What is asked – Write out everything from the line containing "Where should I" down to the line containing "The height and", both included, with each item's text unchanged, but scale every coordinate in the answers by 1.95 and round it to a whole number, rounding halves up. Give only those lines.

Data shown –
——————————
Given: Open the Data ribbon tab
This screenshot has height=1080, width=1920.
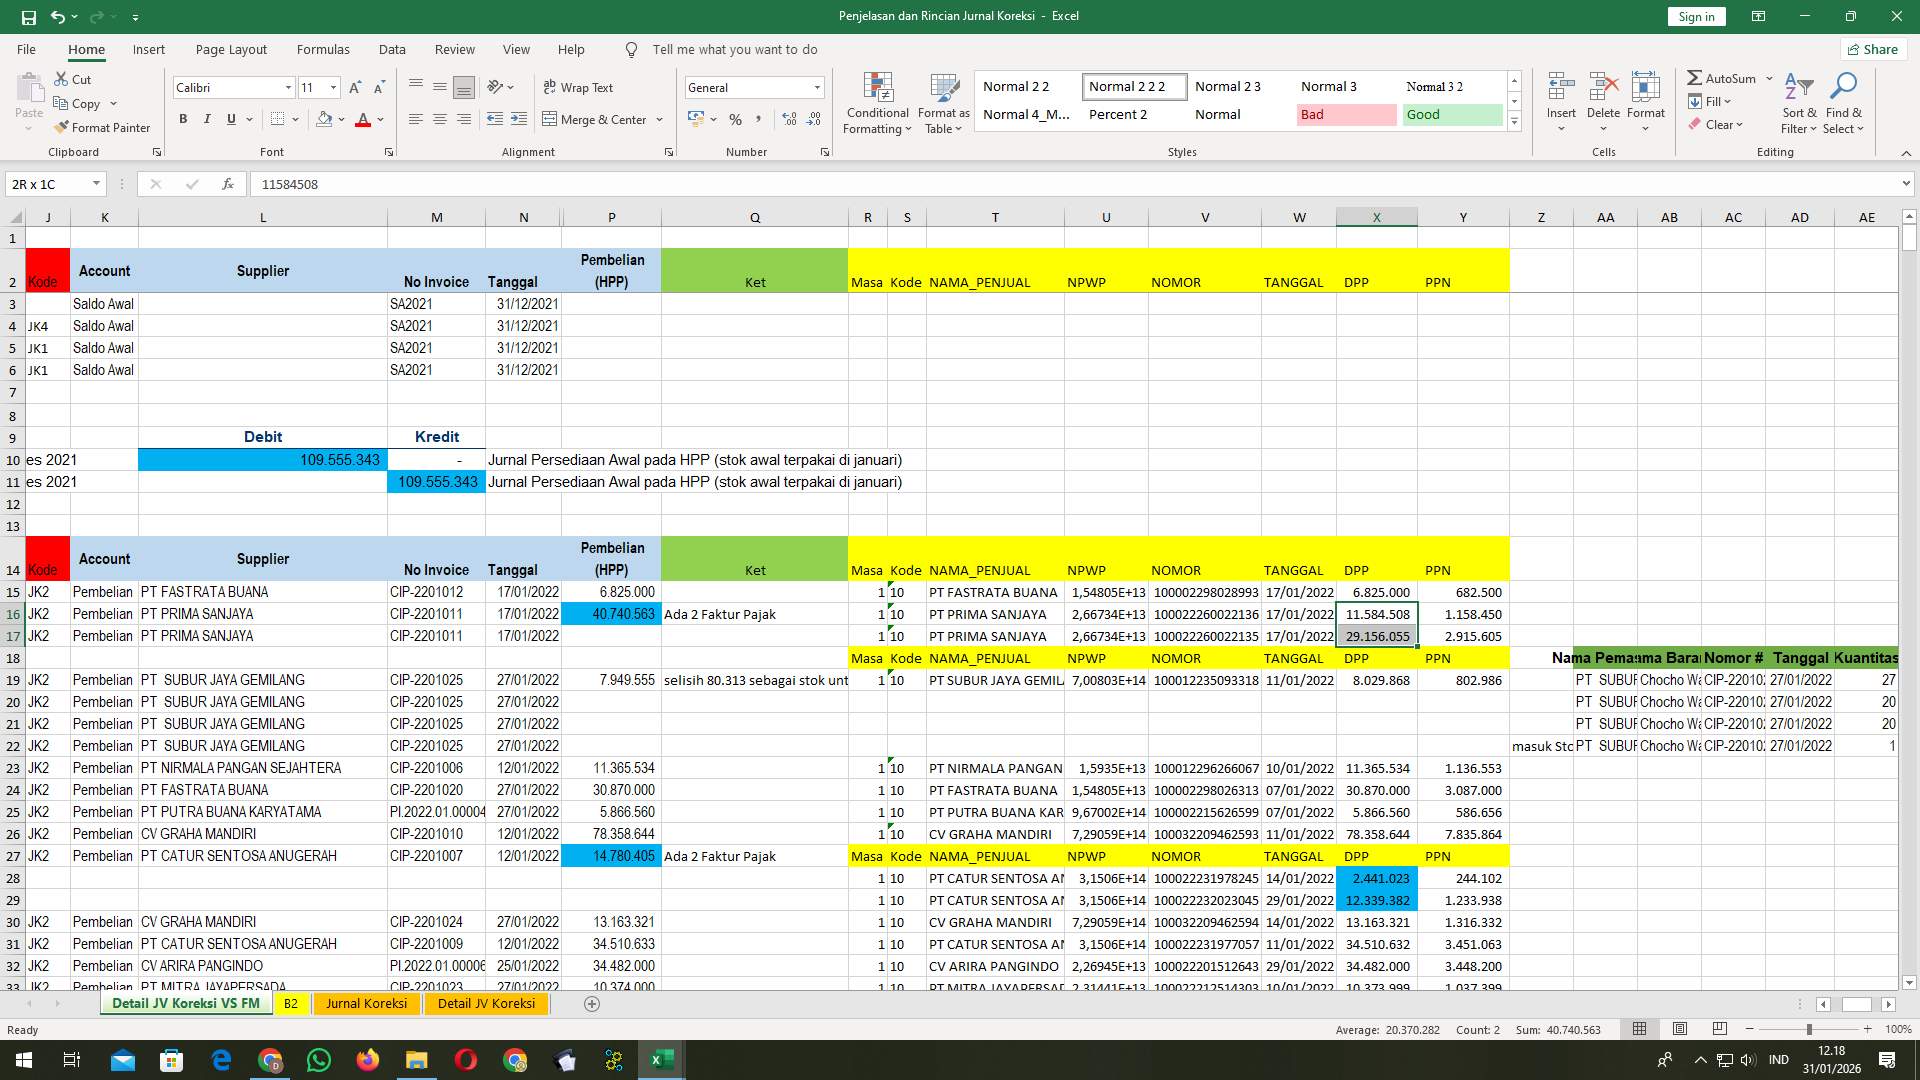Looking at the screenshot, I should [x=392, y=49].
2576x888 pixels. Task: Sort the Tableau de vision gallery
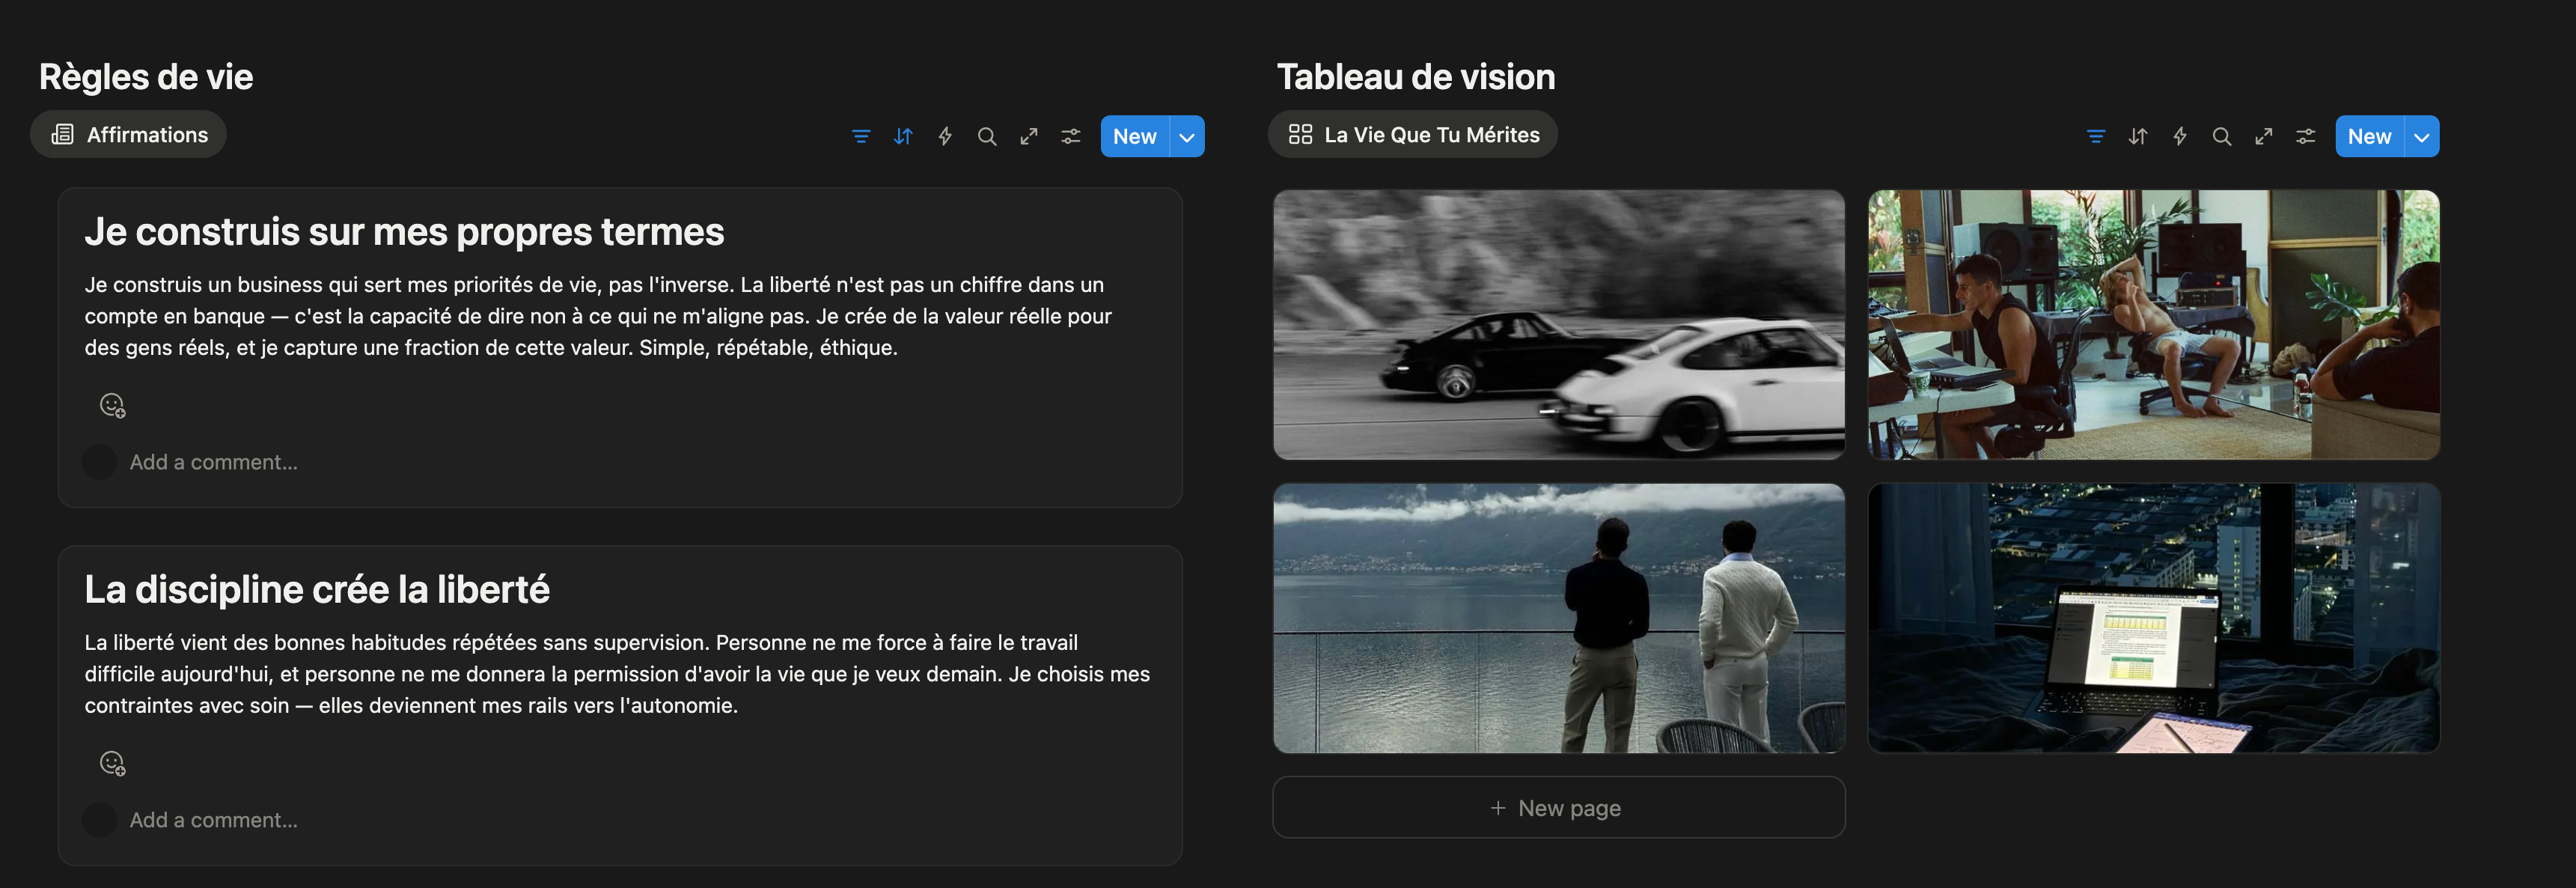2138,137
——————————
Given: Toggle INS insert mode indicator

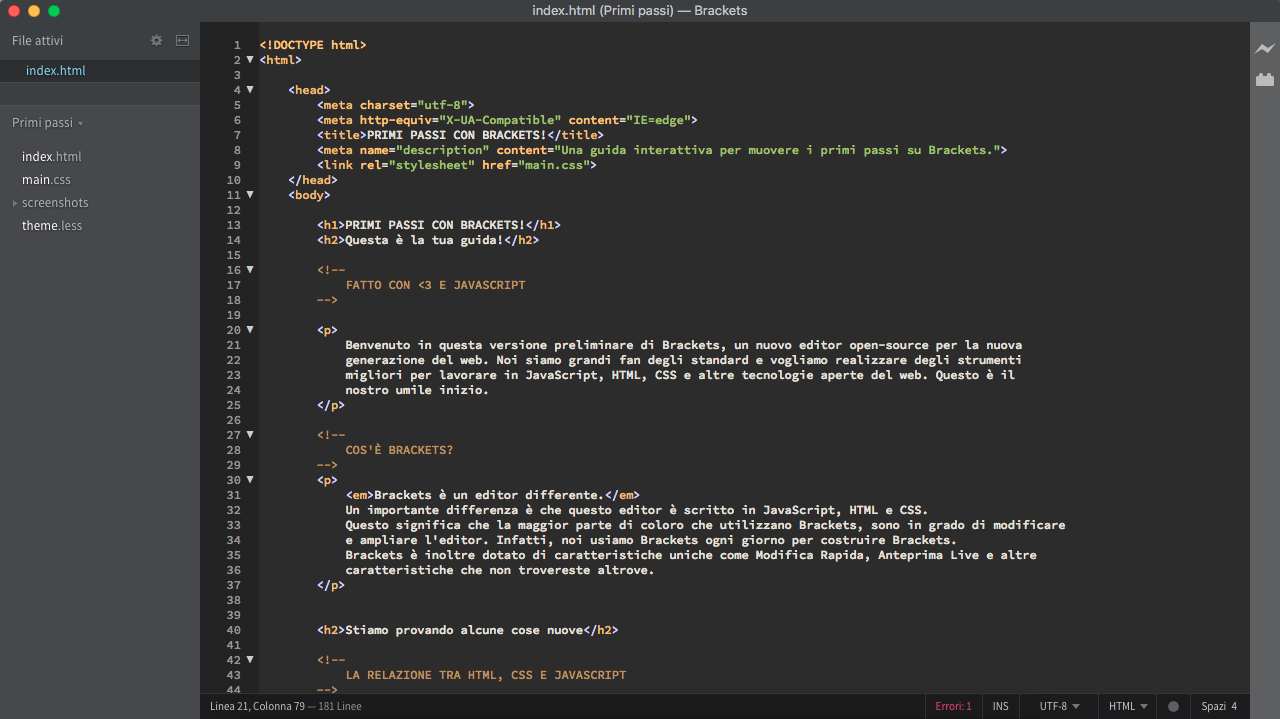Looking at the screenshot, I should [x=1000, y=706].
——————————
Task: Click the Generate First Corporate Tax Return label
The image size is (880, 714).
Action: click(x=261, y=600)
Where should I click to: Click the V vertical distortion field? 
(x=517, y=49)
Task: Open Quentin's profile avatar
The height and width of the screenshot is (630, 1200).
——————————
Task answer –
Where should I click to: Click the V vertical distortion field? 
(x=1008, y=96)
Task: Open Quentin's profile avatar
The height and width of the screenshot is (630, 1200).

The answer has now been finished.